### Data shown
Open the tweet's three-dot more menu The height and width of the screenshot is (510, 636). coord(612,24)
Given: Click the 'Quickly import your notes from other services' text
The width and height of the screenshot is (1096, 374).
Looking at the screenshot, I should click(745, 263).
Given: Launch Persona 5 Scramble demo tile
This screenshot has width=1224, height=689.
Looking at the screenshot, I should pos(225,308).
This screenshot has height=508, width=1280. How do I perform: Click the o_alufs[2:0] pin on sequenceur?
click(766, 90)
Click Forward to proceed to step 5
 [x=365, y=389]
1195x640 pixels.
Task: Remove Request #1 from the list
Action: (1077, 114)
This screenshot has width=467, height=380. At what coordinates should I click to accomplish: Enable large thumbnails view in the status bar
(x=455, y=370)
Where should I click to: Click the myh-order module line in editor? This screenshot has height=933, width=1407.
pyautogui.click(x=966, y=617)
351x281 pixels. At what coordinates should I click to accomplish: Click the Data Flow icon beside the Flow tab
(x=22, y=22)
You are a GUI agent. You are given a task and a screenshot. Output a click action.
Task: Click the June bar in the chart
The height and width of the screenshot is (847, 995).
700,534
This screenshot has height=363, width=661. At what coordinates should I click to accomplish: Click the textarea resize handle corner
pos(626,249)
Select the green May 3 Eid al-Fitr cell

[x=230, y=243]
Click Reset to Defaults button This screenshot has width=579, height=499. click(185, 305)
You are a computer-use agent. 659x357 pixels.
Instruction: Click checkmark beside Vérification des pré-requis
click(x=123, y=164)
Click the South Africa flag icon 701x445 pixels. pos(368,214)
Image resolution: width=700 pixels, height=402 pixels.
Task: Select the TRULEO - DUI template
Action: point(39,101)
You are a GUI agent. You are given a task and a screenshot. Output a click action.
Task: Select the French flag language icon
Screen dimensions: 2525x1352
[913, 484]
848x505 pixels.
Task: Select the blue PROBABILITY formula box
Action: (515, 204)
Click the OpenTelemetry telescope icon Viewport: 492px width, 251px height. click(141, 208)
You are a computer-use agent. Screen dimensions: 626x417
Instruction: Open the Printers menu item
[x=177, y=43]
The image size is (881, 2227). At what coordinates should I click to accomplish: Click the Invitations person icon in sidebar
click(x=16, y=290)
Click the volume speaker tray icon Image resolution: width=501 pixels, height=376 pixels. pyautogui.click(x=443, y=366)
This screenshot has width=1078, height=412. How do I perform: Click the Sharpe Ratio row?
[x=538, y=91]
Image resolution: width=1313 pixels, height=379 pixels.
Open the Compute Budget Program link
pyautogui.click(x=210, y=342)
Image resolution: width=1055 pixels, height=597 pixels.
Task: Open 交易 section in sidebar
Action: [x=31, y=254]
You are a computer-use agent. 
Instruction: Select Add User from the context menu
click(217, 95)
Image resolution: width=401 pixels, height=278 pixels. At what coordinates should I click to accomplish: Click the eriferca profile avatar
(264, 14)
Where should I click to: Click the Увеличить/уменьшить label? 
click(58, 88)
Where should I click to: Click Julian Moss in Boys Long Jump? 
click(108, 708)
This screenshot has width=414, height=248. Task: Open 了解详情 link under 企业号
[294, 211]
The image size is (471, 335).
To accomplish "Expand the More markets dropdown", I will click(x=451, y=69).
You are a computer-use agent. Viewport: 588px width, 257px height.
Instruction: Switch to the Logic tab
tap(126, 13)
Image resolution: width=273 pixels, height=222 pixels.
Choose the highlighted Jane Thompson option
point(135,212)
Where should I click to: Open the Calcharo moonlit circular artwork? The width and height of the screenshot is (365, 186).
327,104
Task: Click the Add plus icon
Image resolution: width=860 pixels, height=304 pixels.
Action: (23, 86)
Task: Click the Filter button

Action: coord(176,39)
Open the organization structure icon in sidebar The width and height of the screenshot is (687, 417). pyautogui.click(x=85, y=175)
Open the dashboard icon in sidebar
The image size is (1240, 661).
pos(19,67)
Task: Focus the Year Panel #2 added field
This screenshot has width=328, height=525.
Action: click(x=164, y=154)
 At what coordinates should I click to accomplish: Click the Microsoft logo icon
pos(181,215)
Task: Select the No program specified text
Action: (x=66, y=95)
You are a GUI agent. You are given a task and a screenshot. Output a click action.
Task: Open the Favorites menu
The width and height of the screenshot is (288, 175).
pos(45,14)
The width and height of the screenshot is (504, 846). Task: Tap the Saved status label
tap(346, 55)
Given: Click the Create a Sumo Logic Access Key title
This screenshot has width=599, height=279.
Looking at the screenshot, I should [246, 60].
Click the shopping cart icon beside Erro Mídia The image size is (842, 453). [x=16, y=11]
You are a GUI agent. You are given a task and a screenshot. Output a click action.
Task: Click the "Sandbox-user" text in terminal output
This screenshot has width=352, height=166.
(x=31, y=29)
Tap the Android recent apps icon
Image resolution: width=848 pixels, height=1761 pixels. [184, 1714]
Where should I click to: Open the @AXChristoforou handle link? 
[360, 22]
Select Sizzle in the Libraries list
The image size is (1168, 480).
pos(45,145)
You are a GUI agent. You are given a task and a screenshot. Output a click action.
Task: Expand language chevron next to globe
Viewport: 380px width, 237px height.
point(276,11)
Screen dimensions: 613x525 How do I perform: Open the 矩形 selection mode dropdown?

### Assigned task
Note each line above that contains "computer" and copy it out.

### Written solution
You are a computer-use agent. 659x357 pixels.
You are a computer-use agent. Screen dimensions: 626x417
You are a computer-use agent. 
You are a computer-use agent. Viewport: 588px width, 257px height.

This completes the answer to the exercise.